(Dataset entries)
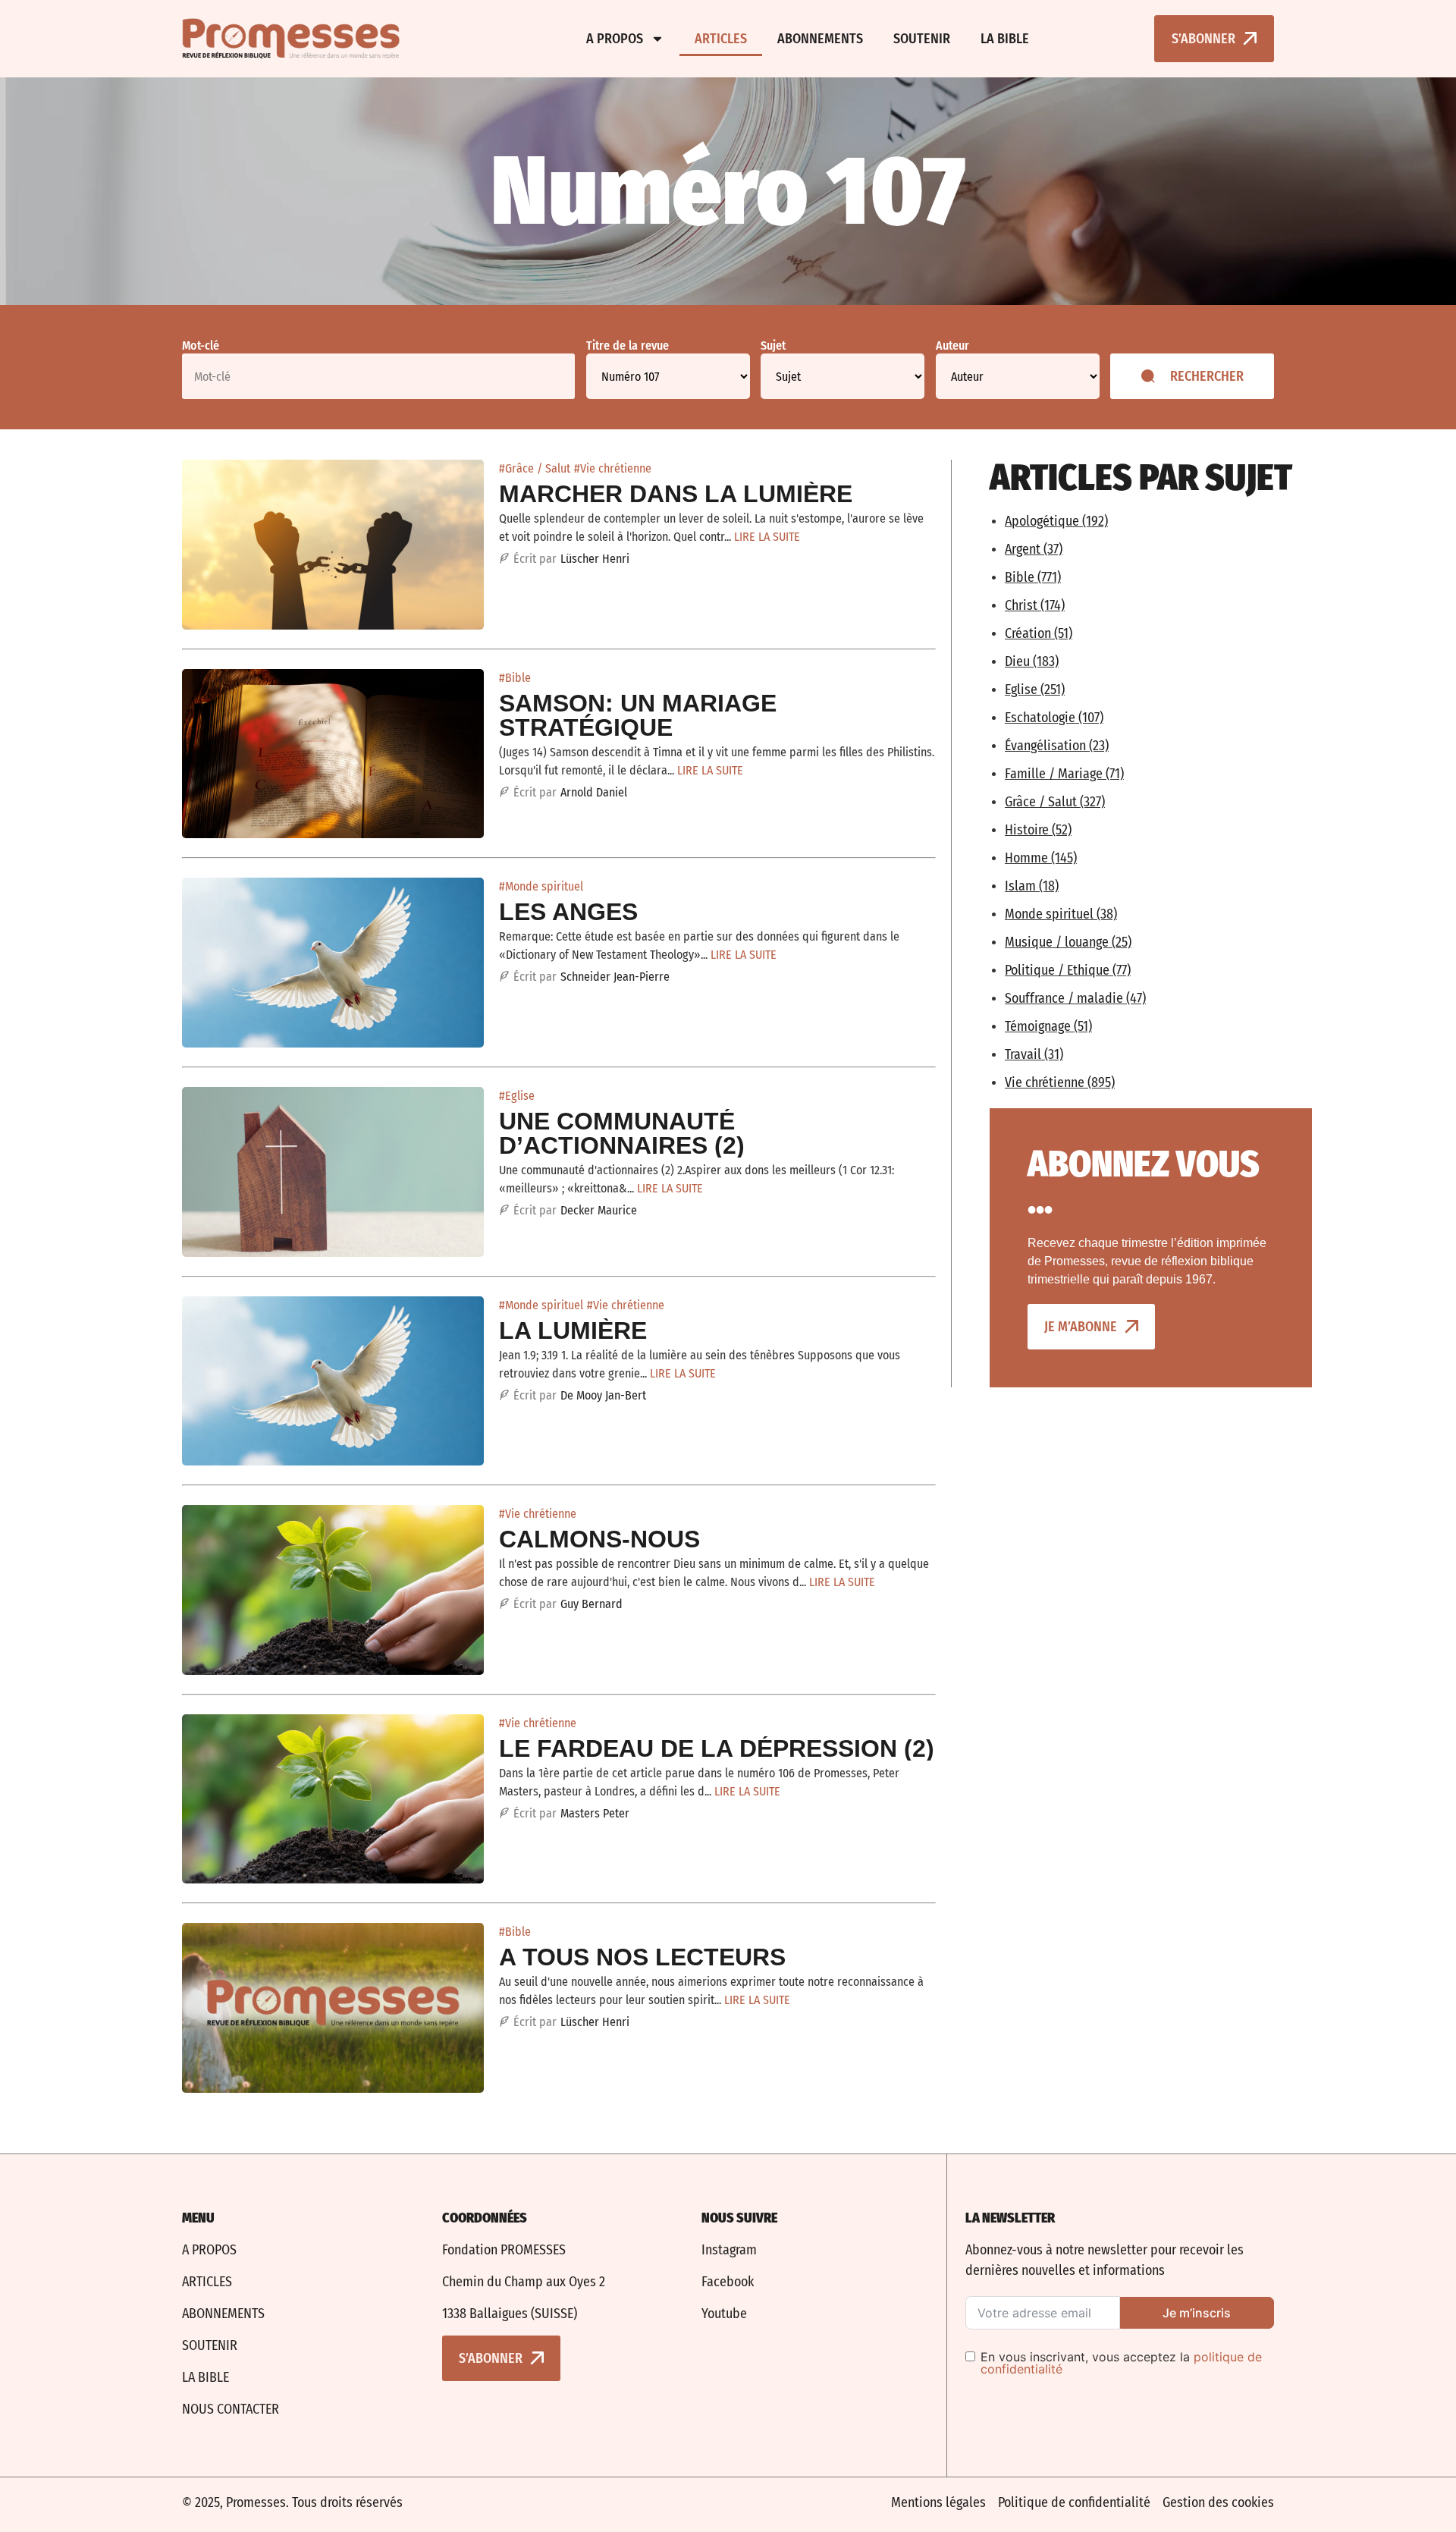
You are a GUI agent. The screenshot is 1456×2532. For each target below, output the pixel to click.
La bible (1005, 38)
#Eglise (517, 1096)
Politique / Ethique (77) (1068, 970)
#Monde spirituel (541, 886)
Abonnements (820, 38)
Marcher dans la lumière (675, 493)
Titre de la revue (627, 346)
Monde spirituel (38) (1061, 914)
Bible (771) (1033, 577)
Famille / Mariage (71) (1064, 773)
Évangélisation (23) (1057, 745)
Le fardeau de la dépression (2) (716, 1748)
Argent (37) (1033, 549)
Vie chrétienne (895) (1060, 1082)
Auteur (952, 346)
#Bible (515, 678)
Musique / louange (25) (1068, 942)
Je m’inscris (1197, 2312)
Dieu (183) (1032, 661)
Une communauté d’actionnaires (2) (622, 1133)
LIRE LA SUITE (767, 536)
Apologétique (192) (1056, 521)
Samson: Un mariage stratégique (638, 715)
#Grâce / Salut (534, 468)
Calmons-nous (599, 1539)
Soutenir (921, 38)
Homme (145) (1041, 858)
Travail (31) (1034, 1054)
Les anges (568, 911)
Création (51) (1038, 633)
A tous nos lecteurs (642, 1957)
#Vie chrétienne (612, 468)
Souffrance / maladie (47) (1075, 998)
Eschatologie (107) (1054, 717)
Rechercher (1207, 376)
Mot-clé (200, 346)
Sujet (773, 346)
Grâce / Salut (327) (1055, 801)
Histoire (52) (1038, 829)
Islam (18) (1032, 886)
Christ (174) (1035, 605)
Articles (721, 38)
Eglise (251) (1035, 689)
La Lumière (573, 1330)
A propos (614, 38)
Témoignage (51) (1048, 1026)
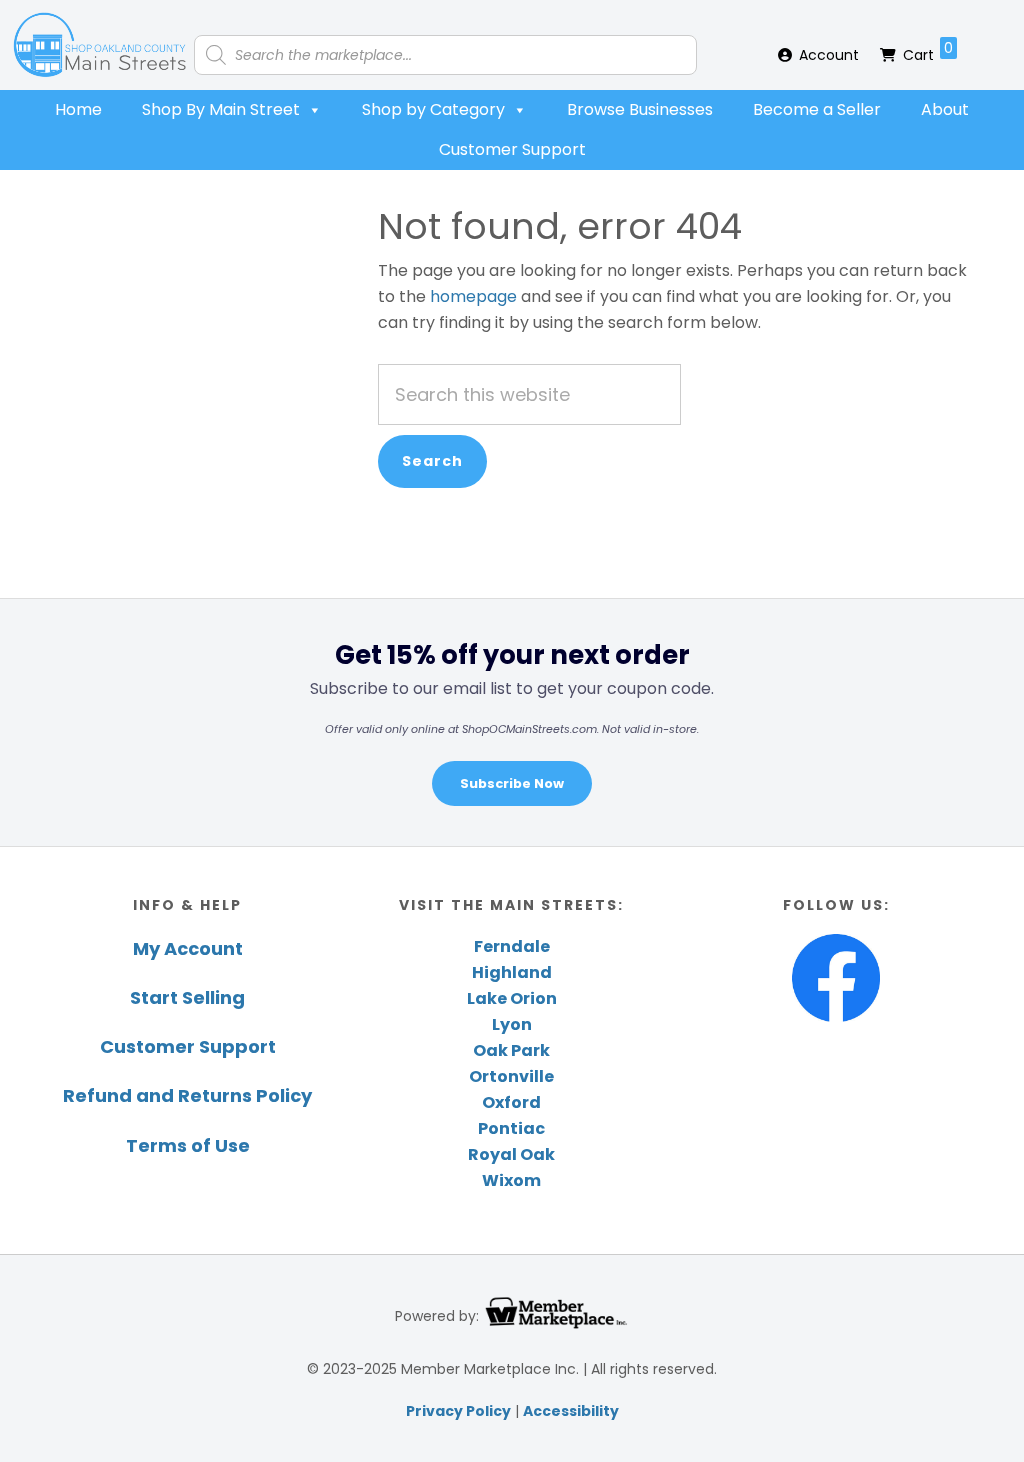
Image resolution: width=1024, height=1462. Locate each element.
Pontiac (511, 1128)
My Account (188, 948)
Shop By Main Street (221, 109)
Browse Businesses (640, 109)
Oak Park (511, 1050)
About (945, 109)
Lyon (512, 1024)
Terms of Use (188, 1145)
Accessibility (571, 1411)
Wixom (511, 1180)
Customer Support (512, 149)
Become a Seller (817, 109)
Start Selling (187, 997)
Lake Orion (512, 998)
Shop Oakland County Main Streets (100, 45)
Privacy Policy (458, 1411)
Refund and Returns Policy (187, 1095)
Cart (928, 51)
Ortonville (511, 1076)
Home (78, 109)
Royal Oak (511, 1154)
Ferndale (512, 946)
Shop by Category (433, 109)
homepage (473, 296)
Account (829, 55)
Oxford (511, 1102)
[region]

- [The problem]:
Give back the lines from the one containing "#Bible (515, 678)" through the last line of the records above exactly as they appear, both included, and no pictures.

- [Task output]:
#Bible (515, 678)
Musique / louange (25) (1068, 942)
Je m’inscris (1197, 2312)
Dieu (183) (1032, 661)
Une communauté d’actionnaires (2) (622, 1133)
LIRE LA SUITE (767, 536)
Apologétique (192) (1056, 521)
Samson: Un mariage stratégique (638, 715)
#Grâce / Salut (534, 468)
Calmons-nous (599, 1539)
Soutenir (921, 38)
Homme (145) (1041, 858)
Travail (31) (1034, 1054)
Les anges (568, 911)
Création (51) (1038, 633)
A tous nos lecteurs (642, 1957)
#Vie chrétienne (612, 468)
Souffrance / maladie (47) (1075, 998)
Eschatologie (107) (1054, 717)
Rechercher (1207, 376)
Mot-clé (200, 346)
Sujet (773, 346)
Grâce / Salut (327) (1055, 801)
Histoire (52) (1038, 829)
Islam (18) (1032, 886)
Christ (174) (1035, 605)
Articles (721, 38)
Eglise (251) (1035, 689)
La Lumière (573, 1330)
A propos (614, 38)
Témoignage (51) (1048, 1026)
Image resolution: width=1024, height=1462. Locate each element.
Pontiac (511, 1128)
My Account (188, 948)
Shop By Main Street (221, 109)
Browse Businesses (640, 109)
Oak Park (511, 1050)
About (945, 109)
Lyon (512, 1024)
Terms of Use (188, 1145)
Accessibility (571, 1411)
Wixom (511, 1180)
Customer Support (512, 149)
Become a Seller (817, 109)
Start Selling (187, 997)
Lake Orion (512, 998)
Shop Oakland County Main Streets (100, 45)
Privacy Policy (458, 1411)
Refund and Returns Policy (187, 1095)
Cart (928, 51)
Ortonville (511, 1076)
Home (78, 109)
Royal Oak (511, 1154)
Ferndale (512, 946)
Shop by Category (433, 109)
homepage (473, 296)
Account (829, 55)
Oxford (511, 1102)
[region]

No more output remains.